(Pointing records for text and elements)
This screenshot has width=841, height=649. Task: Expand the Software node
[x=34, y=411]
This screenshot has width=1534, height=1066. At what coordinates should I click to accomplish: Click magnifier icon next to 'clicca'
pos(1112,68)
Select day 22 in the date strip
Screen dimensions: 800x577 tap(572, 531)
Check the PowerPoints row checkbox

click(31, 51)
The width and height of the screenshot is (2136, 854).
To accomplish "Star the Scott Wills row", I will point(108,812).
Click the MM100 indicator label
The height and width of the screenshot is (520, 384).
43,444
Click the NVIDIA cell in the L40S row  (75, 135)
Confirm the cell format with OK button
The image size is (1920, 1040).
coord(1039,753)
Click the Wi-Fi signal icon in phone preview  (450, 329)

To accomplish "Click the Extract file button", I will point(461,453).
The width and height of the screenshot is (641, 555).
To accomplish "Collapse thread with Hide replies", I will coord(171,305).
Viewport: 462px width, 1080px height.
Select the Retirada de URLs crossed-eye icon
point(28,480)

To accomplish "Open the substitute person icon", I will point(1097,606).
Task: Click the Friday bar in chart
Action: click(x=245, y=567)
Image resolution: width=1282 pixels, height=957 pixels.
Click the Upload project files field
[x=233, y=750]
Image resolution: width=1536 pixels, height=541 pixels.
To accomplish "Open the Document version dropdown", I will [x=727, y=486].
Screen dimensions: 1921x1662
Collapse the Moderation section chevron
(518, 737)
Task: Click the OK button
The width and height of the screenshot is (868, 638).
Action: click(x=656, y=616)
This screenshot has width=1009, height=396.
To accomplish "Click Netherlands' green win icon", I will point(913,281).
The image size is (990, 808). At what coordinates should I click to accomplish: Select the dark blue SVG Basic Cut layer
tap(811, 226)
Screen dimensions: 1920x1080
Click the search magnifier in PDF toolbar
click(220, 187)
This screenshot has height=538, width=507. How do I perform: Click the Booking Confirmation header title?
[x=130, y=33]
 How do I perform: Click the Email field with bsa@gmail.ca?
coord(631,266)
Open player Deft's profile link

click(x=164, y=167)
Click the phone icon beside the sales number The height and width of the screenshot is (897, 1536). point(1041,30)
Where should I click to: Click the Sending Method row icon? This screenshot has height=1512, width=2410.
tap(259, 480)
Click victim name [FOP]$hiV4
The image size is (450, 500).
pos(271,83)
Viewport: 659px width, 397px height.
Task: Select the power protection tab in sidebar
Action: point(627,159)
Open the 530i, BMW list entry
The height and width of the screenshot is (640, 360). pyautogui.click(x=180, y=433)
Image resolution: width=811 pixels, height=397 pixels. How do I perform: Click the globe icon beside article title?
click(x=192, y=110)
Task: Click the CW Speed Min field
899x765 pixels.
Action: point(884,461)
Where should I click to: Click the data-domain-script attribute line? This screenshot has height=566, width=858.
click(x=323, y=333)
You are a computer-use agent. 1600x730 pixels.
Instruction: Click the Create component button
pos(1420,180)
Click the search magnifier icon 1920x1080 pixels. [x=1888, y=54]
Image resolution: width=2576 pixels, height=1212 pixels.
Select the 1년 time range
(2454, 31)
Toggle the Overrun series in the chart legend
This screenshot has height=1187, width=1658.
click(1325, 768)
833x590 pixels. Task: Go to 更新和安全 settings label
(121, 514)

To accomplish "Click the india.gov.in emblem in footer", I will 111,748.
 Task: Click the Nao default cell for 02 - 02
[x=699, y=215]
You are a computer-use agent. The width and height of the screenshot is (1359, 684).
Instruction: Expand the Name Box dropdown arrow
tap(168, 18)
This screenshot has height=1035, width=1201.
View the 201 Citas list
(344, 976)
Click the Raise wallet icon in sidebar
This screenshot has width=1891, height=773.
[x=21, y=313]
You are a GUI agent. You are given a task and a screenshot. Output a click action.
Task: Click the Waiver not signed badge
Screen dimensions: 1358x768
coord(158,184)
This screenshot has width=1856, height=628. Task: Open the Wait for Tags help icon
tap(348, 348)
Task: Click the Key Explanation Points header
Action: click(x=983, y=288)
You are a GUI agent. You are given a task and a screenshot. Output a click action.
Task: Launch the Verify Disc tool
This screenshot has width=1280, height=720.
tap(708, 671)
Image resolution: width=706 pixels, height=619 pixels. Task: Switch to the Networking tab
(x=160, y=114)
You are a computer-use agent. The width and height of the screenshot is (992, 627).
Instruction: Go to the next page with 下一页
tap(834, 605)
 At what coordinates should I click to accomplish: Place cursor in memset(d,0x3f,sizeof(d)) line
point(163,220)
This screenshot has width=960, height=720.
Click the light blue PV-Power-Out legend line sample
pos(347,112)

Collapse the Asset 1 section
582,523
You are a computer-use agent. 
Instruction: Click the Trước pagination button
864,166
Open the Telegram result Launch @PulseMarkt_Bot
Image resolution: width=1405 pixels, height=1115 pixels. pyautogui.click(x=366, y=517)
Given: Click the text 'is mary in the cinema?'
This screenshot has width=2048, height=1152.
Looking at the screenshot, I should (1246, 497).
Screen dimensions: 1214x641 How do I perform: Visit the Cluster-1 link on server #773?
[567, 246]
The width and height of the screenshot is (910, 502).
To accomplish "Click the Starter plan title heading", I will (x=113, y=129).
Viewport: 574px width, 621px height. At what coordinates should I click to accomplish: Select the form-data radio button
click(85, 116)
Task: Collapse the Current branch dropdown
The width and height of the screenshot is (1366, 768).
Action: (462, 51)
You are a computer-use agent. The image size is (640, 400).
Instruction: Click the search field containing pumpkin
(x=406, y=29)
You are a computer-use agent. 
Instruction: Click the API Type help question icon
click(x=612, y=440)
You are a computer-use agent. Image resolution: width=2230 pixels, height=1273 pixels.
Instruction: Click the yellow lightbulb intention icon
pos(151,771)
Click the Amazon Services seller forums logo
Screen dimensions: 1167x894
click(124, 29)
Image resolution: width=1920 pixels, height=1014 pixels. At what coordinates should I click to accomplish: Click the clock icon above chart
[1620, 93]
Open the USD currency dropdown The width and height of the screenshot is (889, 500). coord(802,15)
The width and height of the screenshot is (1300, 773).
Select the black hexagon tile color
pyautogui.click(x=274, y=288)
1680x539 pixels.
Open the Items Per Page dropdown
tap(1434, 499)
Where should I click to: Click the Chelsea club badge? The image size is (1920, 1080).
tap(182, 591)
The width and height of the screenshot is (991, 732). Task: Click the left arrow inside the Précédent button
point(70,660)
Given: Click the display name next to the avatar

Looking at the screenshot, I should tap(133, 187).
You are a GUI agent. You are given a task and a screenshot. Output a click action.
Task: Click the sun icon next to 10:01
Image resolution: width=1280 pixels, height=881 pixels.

**Short problem:** Duplicate all of the lines above word for word.

**Exercise answer:**
This screenshot has width=841, height=649. Task: Expand the Software node
[x=34, y=411]
This screenshot has width=1534, height=1066. At what coordinates should I click to accomplish: Click magnifier icon next to 'clicca'
pos(1112,68)
Select day 22 in the date strip
Screen dimensions: 800x577 tap(572, 531)
Check the PowerPoints row checkbox

click(31, 51)
The width and height of the screenshot is (2136, 854).
To accomplish "Star the Scott Wills row", I will point(108,812).
Click the MM100 indicator label
The height and width of the screenshot is (520, 384).
43,444
Click the NVIDIA cell in the L40S row  (75, 135)
Confirm the cell format with OK button
The image size is (1920, 1040).
coord(1039,753)
Click the Wi-Fi signal icon in phone preview  (450, 329)

To accomplish "Click the Extract file button", I will point(461,453).
The width and height of the screenshot is (641, 555).
To accomplish "Collapse thread with Hide replies", I will coord(171,305).
Viewport: 462px width, 1080px height.
Select the Retirada de URLs crossed-eye icon
point(28,480)

To accomplish "Open the substitute person icon", I will point(1097,606).
Task: Click the Friday bar in chart
Action: click(x=245, y=567)
Image resolution: width=1282 pixels, height=957 pixels.
Click the Upload project files field
[x=233, y=750]
Image resolution: width=1536 pixels, height=541 pixels.
To accomplish "Open the Document version dropdown", I will [x=727, y=486].
Screen dimensions: 1921x1662
Collapse the Moderation section chevron
(518, 737)
Task: Click the OK button
The width and height of the screenshot is (868, 638).
Action: click(x=656, y=616)
This screenshot has width=1009, height=396.
To accomplish "Click Netherlands' green win icon", I will point(913,281).
The image size is (990, 808). At what coordinates should I click to accomplish: Select the dark blue SVG Basic Cut layer
tap(811, 226)
Screen dimensions: 1920x1080
Click the search magnifier in PDF toolbar
click(220, 187)
This screenshot has height=538, width=507. How do I perform: Click the Booking Confirmation header title?
[x=130, y=33]
 How do I perform: Click the Email field with bsa@gmail.ca?
coord(631,266)
Open player Deft's profile link

click(x=164, y=167)
Click the phone icon beside the sales number The height and width of the screenshot is (897, 1536). point(1041,30)
Where should I click to: Click the Sending Method row icon? This screenshot has height=1512, width=2410.
tap(259, 480)
Click victim name [FOP]$hiV4
The image size is (450, 500).
pos(271,83)
Viewport: 659px width, 397px height.
Task: Select the power protection tab in sidebar
Action: point(627,159)
Open the 530i, BMW list entry
The height and width of the screenshot is (640, 360). pyautogui.click(x=180, y=433)
Image resolution: width=811 pixels, height=397 pixels. How do I perform: Click the globe icon beside article title?
click(x=192, y=110)
Task: Click the CW Speed Min field
899x765 pixels.
Action: point(884,461)
Where should I click to: Click the data-domain-script attribute line? This screenshot has height=566, width=858.
click(x=323, y=333)
You are a computer-use agent. 1600x730 pixels.
Instruction: Click the Create component button
pos(1420,180)
Click the search magnifier icon 1920x1080 pixels. [x=1888, y=54]
Image resolution: width=2576 pixels, height=1212 pixels.
Select the 1년 time range
(2454, 31)
Toggle the Overrun series in the chart legend
This screenshot has height=1187, width=1658.
click(1325, 768)
833x590 pixels. Task: Go to 更新和安全 settings label
(121, 514)

To accomplish "Click the india.gov.in emblem in footer", I will 111,748.
 Task: Click the Nao default cell for 02 - 02
[x=699, y=215]
You are a computer-use agent. The width and height of the screenshot is (1359, 684).
Instruction: Expand the Name Box dropdown arrow
tap(168, 18)
This screenshot has height=1035, width=1201.
View the 201 Citas list
(344, 976)
Click the Raise wallet icon in sidebar
This screenshot has width=1891, height=773.
[x=21, y=313]
You are a GUI agent. You are given a task and a screenshot. Output a click action.
Task: Click the Waiver not signed badge
Screen dimensions: 1358x768
coord(158,184)
This screenshot has width=1856, height=628. Task: Open the Wait for Tags help icon
tap(348, 348)
Task: Click the Key Explanation Points header
Action: click(x=983, y=288)
You are a GUI agent. You are given a task and a screenshot. Output a click action.
Task: Launch the Verify Disc tool
This screenshot has width=1280, height=720.
tap(708, 671)
Image resolution: width=706 pixels, height=619 pixels. Task: Switch to the Networking tab
(x=160, y=114)
You are a computer-use agent. The width and height of the screenshot is (992, 627).
Instruction: Go to the next page with 下一页
tap(834, 605)
 At what coordinates should I click to accomplish: Place cursor in memset(d,0x3f,sizeof(d)) line
point(163,220)
This screenshot has width=960, height=720.
Click the light blue PV-Power-Out legend line sample
pos(347,112)

Collapse the Asset 1 section
582,523
You are a computer-use agent. 
Instruction: Click the Trước pagination button
864,166
Open the Telegram result Launch @PulseMarkt_Bot
Image resolution: width=1405 pixels, height=1115 pixels. pyautogui.click(x=366, y=517)
Given: Click the text 'is mary in the cinema?'
This screenshot has width=2048, height=1152.
Looking at the screenshot, I should (1246, 497).
Screen dimensions: 1214x641 How do I perform: Visit the Cluster-1 link on server #773?
[567, 246]
The width and height of the screenshot is (910, 502).
To accomplish "Click the Starter plan title heading", I will (x=113, y=129).
Viewport: 574px width, 621px height. At what coordinates should I click to accomplish: Select the form-data radio button
click(85, 116)
Task: Collapse the Current branch dropdown
The width and height of the screenshot is (1366, 768).
Action: (462, 51)
You are a computer-use agent. The image size is (640, 400).
Instruction: Click the search field containing pumpkin
(x=406, y=29)
You are a computer-use agent. 
Instruction: Click the API Type help question icon
click(x=612, y=440)
You are a computer-use agent. Image resolution: width=2230 pixels, height=1273 pixels.
Instruction: Click the yellow lightbulb intention icon
pos(151,771)
Click the Amazon Services seller forums logo
Screen dimensions: 1167x894
click(124, 29)
Image resolution: width=1920 pixels, height=1014 pixels. At what coordinates should I click to accomplish: Click the clock icon above chart
[1620, 93]
Open the USD currency dropdown The width and height of the screenshot is (889, 500). coord(802,15)
The width and height of the screenshot is (1300, 773).
Select the black hexagon tile color
pyautogui.click(x=274, y=288)
1680x539 pixels.
Open the Items Per Page dropdown
tap(1434, 499)
Where should I click to: Click the Chelsea club badge? The image size is (1920, 1080).
tap(182, 591)
The width and height of the screenshot is (991, 732). Task: Click the left arrow inside the Précédent button
point(70,660)
Given: Click the display name next to the avatar

Looking at the screenshot, I should tap(133, 187).
You are a GUI agent. You are given a task and a screenshot. Output a click action.
Task: Click the sun icon next to 10:01
Image resolution: width=1280 pixels, height=881 pixels.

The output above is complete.